It is a fitting epitaph. Set against the backdrop of the Gilded Age, a time when Horatio Alger preached the gospel of upward mobility and expansionism went hand in hand with optimism, Meet You in Hell is a classic tale of two men who embodied the best and worst of American capitalism. Standiford conjures up the majesty and danger of steel manufacturing, the rough-and-tumble of late-nineteenth-century big business, and the fraught relationship of “the world’s richest man” and the ruthless coke magnate to whom he entrusted his companies. Enamored of Social Darwinism, the emerging school of thought that applied the notion of survival of the fittest to human society, both Carnegie and Frick would introduce revolutionary new efficiencies and meticulous cost control to their enterprises, and would quickly come to dominate the world steel market.
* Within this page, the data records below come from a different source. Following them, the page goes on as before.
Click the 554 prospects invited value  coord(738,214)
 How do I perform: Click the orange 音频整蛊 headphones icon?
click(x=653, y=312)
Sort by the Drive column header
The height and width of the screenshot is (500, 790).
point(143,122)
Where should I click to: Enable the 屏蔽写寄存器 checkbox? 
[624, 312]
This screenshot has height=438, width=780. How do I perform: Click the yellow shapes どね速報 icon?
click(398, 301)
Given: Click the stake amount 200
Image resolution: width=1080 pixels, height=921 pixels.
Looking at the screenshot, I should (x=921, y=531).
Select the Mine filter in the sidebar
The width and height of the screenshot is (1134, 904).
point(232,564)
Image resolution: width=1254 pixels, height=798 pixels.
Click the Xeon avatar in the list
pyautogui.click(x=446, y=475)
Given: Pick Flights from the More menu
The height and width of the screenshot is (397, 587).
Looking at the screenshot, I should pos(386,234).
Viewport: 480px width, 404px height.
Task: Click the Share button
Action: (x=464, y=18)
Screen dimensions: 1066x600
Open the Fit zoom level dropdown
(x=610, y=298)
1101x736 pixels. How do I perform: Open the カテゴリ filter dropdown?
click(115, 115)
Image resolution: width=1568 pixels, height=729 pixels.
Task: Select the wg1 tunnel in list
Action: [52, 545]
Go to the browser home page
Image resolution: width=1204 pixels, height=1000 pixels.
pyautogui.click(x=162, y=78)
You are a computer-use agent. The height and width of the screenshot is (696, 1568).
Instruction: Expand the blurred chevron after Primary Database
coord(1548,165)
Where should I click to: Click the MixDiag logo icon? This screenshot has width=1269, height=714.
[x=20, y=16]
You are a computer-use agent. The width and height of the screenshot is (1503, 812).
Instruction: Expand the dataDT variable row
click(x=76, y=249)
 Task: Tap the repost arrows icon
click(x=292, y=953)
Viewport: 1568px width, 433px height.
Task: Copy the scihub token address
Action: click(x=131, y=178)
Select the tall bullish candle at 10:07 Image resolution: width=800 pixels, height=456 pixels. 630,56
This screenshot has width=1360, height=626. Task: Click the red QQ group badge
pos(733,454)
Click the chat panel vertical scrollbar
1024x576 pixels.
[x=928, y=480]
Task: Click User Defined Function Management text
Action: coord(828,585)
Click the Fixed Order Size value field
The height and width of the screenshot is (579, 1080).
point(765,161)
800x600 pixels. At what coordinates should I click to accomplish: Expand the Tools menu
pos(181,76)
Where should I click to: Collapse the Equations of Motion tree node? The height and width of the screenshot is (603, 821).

But their partnership had a dark side, revealed most starkly by their brutal handling of the Homestead Steel Strike of 1892. When Frick, acting on Carnegie’s orders to do whatever was necessary, unleashed three hundred Pinkerton detectives, the result was the deadliest clash between management and labor in U.S. history. WHILE BLOOD FLOWED, FRICK SMOKED ran one newspaper headline. The public was outraged. An anarchist tried to assassinate Frick. Even today, the names Carnegie and Frick cannot be uttered in some union-friendly communities.

Resplendent with tales of backroom chicanery, bankruptcy, philanthropy, and personal idiosyncrasy, Meet You in Hell is a fitting successor to Les Standiford’s masterly Last Train to Paradise . Artfully weaving the relationship of these titans through the larger story of a young nation’s economic rise, Standiford has created an extraordinary work of popular history.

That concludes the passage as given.